*Records for this exercise*.
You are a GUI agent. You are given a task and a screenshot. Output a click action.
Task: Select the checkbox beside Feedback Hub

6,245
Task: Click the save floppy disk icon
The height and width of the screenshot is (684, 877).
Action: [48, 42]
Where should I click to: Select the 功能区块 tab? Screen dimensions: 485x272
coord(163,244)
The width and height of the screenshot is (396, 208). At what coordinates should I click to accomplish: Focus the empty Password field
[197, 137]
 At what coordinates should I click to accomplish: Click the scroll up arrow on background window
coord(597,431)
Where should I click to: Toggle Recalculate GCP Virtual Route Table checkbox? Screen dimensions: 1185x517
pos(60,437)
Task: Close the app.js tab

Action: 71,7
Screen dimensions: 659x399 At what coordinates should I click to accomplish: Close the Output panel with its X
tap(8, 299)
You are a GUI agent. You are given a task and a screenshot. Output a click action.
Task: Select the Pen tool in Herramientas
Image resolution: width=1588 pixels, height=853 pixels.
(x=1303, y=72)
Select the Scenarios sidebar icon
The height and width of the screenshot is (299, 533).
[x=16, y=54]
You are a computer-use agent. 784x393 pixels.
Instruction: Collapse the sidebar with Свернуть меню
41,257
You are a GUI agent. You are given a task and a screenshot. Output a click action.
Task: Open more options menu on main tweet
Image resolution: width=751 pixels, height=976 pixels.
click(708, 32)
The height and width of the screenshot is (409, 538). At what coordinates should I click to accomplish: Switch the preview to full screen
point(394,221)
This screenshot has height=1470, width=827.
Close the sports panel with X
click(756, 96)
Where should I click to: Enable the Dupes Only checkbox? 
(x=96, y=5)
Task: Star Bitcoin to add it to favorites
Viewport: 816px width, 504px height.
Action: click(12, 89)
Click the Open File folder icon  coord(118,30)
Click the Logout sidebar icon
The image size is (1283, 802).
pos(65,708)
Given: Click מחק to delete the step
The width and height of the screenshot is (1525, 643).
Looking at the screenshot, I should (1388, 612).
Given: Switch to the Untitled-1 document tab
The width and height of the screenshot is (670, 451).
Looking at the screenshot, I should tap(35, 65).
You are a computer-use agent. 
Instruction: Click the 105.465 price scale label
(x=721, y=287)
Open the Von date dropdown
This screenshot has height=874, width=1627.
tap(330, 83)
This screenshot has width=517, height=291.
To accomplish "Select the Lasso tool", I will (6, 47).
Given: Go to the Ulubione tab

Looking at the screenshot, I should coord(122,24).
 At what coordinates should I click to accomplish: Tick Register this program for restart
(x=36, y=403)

*Exercise*. Collect, from the material above, every line containing the word "tool".

*Reply to the task*.
Task: Select the Pen tool in Herramientas
To accomplish "Select the Lasso tool", I will (6, 47).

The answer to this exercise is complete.